The Pope's fascia is white. Only the Pope may have his coat of arms placed on the ends of the fascia that hang down near or past the knees. The fascia worn by cardinals is scarlet-red watered silk. Fascia of purple watered silk are worn by nuncios within the territories assigned to them. Plain (not watered) purple fascia are worn by patriarchs, archbishops and bishops who are not cardinals, and also by protonotaries apostolic, honorary prelates, and chaplains of the Pope, these three being the different ranks of monsignors, from highest to lowest. However, the Eastern Catholic patriarchs have been allowed to wear scarlet fascia in their choir dress at times, especially before Vatican II, even when they were not also cardinals. Black fascia are worn by priests, deacons, seminarians, and acolytes and the fascia worn by priests in the service of the Papal Household is black watered silk.

== Forms ==
Prior to the changes that followed the Second Vatican Council there were two types of fascia: the tufted fascia, on which each end was finished in a single large tassel, and the fringed fascia, on which each end is straight and finished with fringe.
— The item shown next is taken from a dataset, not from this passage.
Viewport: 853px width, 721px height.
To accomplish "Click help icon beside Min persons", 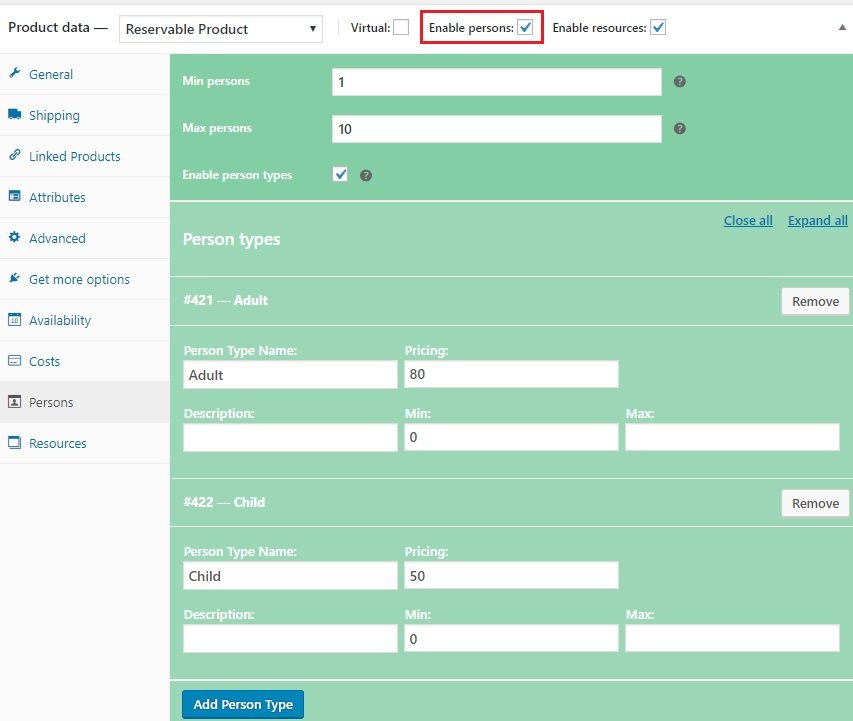I will click(x=680, y=82).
The Instruction Ut sive sollicite of the Secretariat of State, dated 31 March 1969, declared that "the sash with tassels is abolished" for cardinals, bishops, and "Prelate Superiors of the Dicasteries of the Roman Curia who do not have the episcopal dignity, the Auditors of the Sacred Roman Rota, the Promotor General of Justice and the Defender of the Bond in the Supreme Tribunal of the Apostolic Signatura, the Protonotaries Apostolic de numero, the Clerics of the Apostolic Camera and the Prelates of the Pontifical Antechamber". This Instruction did not deal with canons, some few of whom have retained the tufted sash to which membership of their particular chapter entitled them.